I recently rediscovered this strange behaviour in Python’s Unicode handling.—Evan

►

Well, I’d say that’s a very English way of dealing with encoded text ;-)

BTW, how do you know that s came from the start of a file and not from slicing some already loaded file somewhere in the middle ?—M.-A.

Well, the same argument could be applied to the UTF-16 decoder know that the string came from the start of a file, and not from slicing some already loaded file?
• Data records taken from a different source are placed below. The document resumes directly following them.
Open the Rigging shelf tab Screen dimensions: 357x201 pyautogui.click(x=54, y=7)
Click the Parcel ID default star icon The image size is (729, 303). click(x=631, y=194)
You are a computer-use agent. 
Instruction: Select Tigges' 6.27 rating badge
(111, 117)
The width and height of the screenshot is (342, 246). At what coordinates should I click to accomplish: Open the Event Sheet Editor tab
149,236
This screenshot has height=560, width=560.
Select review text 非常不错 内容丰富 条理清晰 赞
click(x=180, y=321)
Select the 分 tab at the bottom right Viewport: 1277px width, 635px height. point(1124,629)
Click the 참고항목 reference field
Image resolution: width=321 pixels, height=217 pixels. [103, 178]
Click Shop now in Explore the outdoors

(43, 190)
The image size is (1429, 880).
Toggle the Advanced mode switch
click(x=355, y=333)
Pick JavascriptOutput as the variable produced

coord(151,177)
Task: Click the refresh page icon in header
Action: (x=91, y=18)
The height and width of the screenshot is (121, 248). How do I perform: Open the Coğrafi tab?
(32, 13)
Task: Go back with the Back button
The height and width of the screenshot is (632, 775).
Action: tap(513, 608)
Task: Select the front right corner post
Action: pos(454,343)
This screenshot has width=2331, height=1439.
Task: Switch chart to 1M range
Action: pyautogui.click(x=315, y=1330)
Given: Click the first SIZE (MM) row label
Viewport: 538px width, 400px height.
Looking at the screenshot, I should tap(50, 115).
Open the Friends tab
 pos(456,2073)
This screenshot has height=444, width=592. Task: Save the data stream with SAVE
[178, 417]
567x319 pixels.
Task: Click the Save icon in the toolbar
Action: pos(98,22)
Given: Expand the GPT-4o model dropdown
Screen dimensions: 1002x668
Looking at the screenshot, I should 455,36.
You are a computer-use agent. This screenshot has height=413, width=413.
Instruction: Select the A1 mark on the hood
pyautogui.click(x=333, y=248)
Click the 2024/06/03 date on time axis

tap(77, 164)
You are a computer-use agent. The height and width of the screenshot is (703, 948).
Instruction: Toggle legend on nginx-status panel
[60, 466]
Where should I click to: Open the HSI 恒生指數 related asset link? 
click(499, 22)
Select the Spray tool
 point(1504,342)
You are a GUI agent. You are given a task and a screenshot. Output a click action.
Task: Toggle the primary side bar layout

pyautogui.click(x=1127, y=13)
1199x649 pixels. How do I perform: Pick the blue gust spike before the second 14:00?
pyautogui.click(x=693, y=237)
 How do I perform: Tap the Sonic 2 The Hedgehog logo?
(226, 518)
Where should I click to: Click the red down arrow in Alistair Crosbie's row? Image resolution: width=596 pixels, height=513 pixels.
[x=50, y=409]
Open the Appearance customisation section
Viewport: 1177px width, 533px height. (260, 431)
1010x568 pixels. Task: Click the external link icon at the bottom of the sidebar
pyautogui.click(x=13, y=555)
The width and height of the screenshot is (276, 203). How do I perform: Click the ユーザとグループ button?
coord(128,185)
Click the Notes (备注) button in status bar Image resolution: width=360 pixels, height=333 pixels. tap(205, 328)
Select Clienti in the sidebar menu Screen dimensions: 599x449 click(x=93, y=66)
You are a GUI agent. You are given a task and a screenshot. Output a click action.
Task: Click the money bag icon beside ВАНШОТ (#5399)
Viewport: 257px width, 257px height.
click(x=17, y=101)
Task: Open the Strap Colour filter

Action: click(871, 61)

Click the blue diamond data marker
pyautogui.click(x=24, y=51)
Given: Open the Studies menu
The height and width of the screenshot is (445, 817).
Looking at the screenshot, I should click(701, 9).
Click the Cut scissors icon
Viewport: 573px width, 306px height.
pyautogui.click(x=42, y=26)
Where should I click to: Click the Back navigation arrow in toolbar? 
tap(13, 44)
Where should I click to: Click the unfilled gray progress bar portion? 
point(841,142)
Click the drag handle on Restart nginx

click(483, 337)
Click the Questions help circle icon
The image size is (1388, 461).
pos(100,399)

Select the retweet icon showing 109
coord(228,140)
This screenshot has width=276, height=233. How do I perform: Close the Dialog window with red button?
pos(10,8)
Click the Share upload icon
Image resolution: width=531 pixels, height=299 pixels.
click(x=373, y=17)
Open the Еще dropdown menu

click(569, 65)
The standard states that:

In the UTF-16 encoding scheme, U+FEFF at the very beginning of a file or stream explicitly signals the byte order.

So it is perfectly permissible to perform this type of processing if you consider a string to be equivalent to a stream.—Evan

The programmer or the application might, but Python’s codecs don’t. The point is that this is also true of rawstrings that happen to contain UTF-16 or UTF-32 data. The UTF-16 ("auto-endian") codec shouldn’t strip leading BOMs either, unless it has been told it has the beginning of the string.—Stephen

The UTF-16 stream codecs implement this logic.

The UTF-16 encode and decode functions will however always strip the BOM mark from the beginning of a string.

If the application doesn’t want this stripping to happen, it should use the UTF-16-LE or -BE codec resp.—M.-A.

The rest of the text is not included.